A new method for accurate alignment and calibration of strapdown INS

Abstract

A new method is proposed for the coarse and fine alignments of the strapdown inertial navigation system (INS) along with the estimation of the INS systematic errors. This is achieved by utilizing an accurate external positioning system such as the global positioning system (GPS) and external gravity disturbances obtained from the Earth gravity models (EGMs) during the INS initialization time. First, a new method for the transformation of the INS acceleration from the sensor frame to the inertial frame using gyro output data is disclosed. Then, using the new method of the transformation, new techniques are developed for the alignment and calibration of the INS using minimizing the variations of the residuals of the gravity disturbances during the back-and-forth rotational motions. The common and conventional initializations cannot be started from any initial orientation, and cannot yield the accurate and actual INS errors.

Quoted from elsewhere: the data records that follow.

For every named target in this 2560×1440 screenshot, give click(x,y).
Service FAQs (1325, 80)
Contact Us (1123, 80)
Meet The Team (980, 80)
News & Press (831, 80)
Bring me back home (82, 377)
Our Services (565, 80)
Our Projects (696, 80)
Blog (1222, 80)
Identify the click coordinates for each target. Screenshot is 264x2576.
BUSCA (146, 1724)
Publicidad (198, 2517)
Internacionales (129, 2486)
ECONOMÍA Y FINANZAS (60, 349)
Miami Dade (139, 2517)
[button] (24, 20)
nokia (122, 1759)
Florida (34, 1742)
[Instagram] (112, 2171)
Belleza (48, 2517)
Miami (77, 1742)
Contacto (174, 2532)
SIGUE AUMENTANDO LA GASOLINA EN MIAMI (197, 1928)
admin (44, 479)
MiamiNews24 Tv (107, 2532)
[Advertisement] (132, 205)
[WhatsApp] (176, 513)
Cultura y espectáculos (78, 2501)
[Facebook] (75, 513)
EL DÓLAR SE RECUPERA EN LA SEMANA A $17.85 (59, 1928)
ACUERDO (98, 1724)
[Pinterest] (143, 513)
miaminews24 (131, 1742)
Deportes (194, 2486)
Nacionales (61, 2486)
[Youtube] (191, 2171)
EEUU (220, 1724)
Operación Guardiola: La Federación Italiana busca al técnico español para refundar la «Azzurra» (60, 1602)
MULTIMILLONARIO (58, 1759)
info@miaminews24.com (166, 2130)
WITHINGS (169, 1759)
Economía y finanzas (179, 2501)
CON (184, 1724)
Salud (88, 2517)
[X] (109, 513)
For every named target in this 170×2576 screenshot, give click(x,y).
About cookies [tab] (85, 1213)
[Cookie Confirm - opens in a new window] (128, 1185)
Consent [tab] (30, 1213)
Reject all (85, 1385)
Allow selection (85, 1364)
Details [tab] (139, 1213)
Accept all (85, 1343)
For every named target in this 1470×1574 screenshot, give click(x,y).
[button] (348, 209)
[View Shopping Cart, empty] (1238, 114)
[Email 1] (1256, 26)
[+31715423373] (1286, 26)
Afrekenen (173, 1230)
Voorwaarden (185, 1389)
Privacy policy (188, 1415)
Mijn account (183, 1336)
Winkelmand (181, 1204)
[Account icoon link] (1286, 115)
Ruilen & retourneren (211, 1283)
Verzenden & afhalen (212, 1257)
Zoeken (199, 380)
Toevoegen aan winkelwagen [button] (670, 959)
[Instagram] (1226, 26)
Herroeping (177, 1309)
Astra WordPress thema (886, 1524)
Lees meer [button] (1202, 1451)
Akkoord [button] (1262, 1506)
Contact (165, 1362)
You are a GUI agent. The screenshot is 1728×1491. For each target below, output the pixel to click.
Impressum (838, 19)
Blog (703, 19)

In contrast, under the alignment condition, the accurate and actual estimation of all the INS systematic errors is possible using the developed fine alignment and calibration which can guarantee the accurate autonomous strapdown INS positioning for a long period of time even during high dynamic motions. This is while the estimated error values of the INS by the conventional Kalman filter is unrealistic. In the field of autonomous positioning, a horizontal position with an error less than 200 m and 500 m was achieved during low and high dynamic motions, respectively, after the fine alignment and calibration, for the two hours of the INS positioning for a flight distance about 880 km. The employed INS was a high-performance strapdown INS, the Honeywell LASEREF III.